Out of 108 test images, the model misclassified only 5 pieces. The 2x4 rectangles and 2x2 circles were identified with near-perfect accuracy because their shape profiles are highly distinct.
The few misclassifications that did occur were between the 2x1 rectangles and the 2x2 squares. Under extreme rotations, edge shadows slightly skewed the bounding box ratios, occasionally causing the model to mistake one shape for the other.
Rows indicate the class of the input and columns indicate the resulting classification the model provides.
Conclusion
This system successfully proved that strategic image processing can resolve complex spatial noise with minimal computing power.

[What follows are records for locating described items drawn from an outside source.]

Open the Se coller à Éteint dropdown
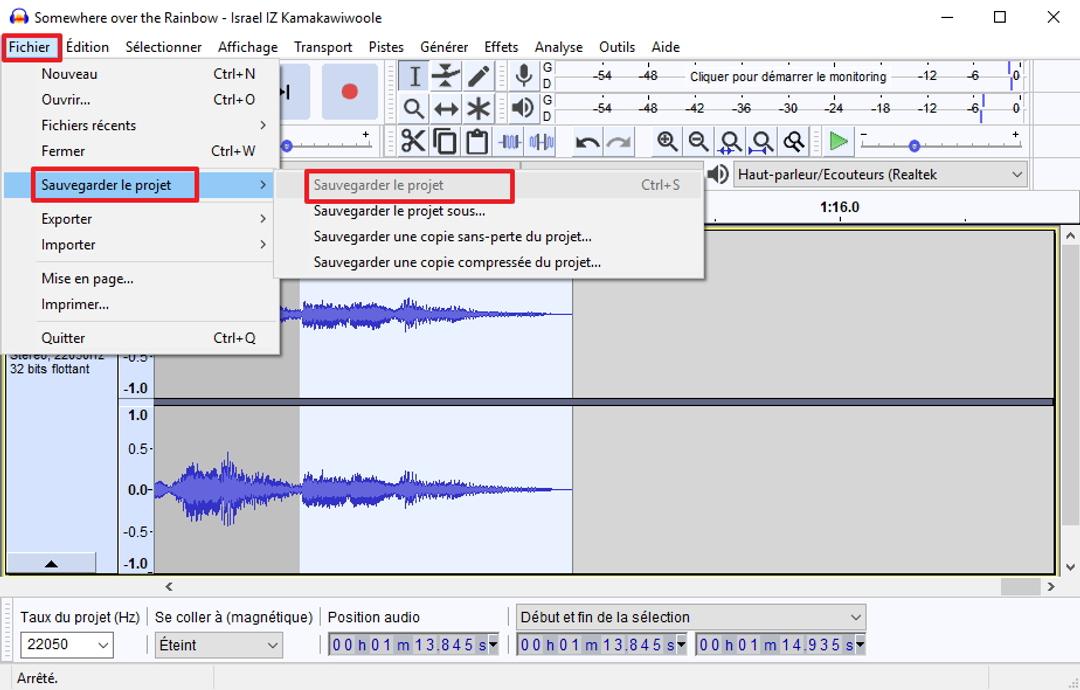 coord(219,645)
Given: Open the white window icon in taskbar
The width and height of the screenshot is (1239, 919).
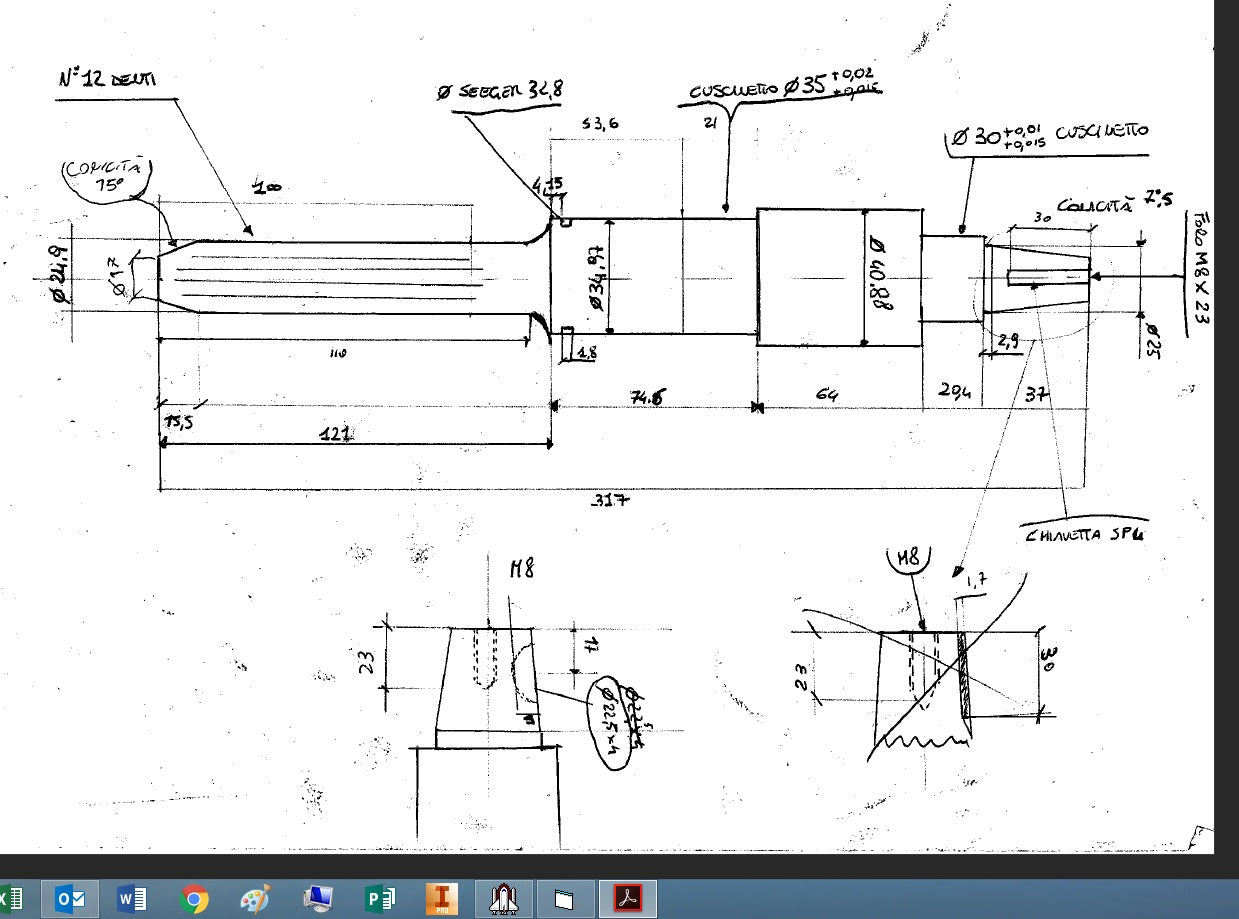Looking at the screenshot, I should (x=564, y=899).
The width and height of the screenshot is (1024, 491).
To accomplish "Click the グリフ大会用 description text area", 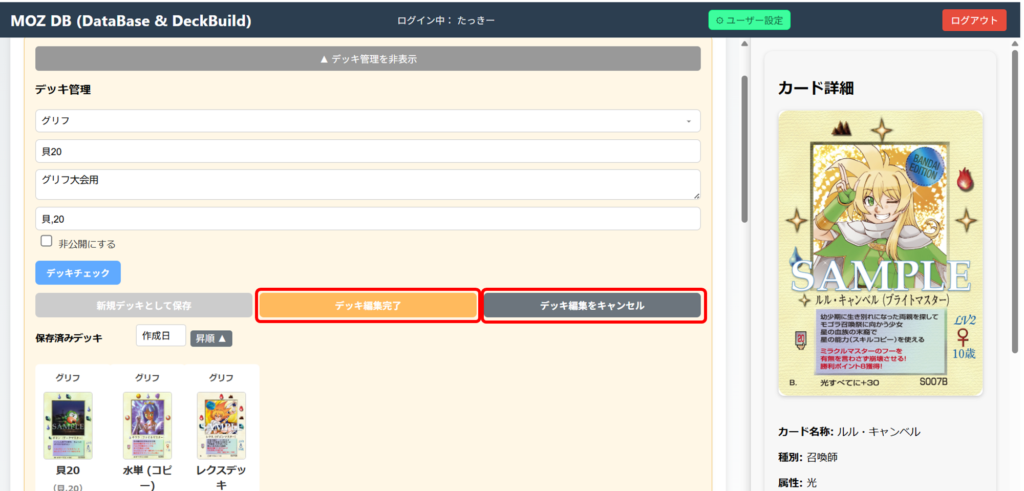I will [x=367, y=184].
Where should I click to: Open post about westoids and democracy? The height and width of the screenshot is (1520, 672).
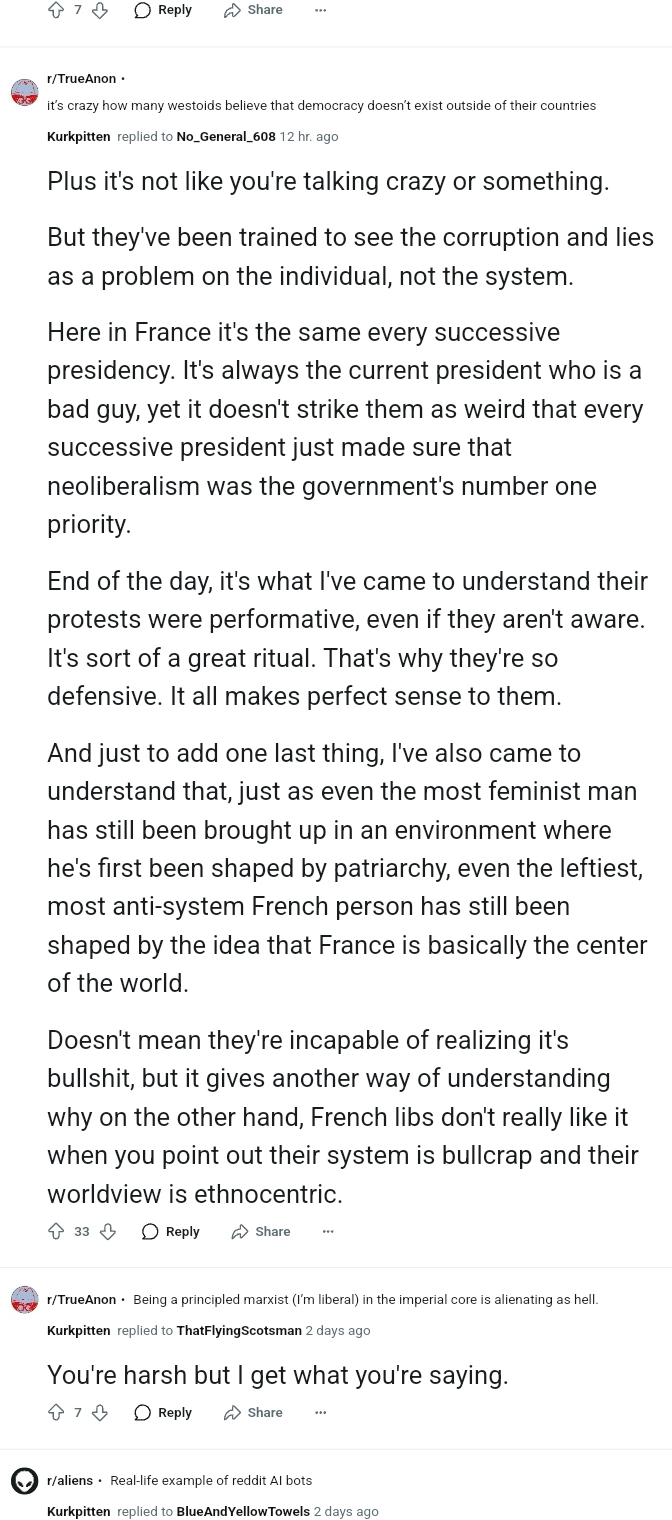pyautogui.click(x=321, y=105)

Filtering out background artifacts allowed for the extraction of highly accurate, rotation-invariant bounding box metrics. Using just seven engineered geometric features, the model achieved a robust 95.3% testing accuracy on misaligned and rotated items. This minimal feature footprint ensures maximum processing speeds, making it an ideal, production-ready solution for real-time sorting on high-speed industrial conveyor belts.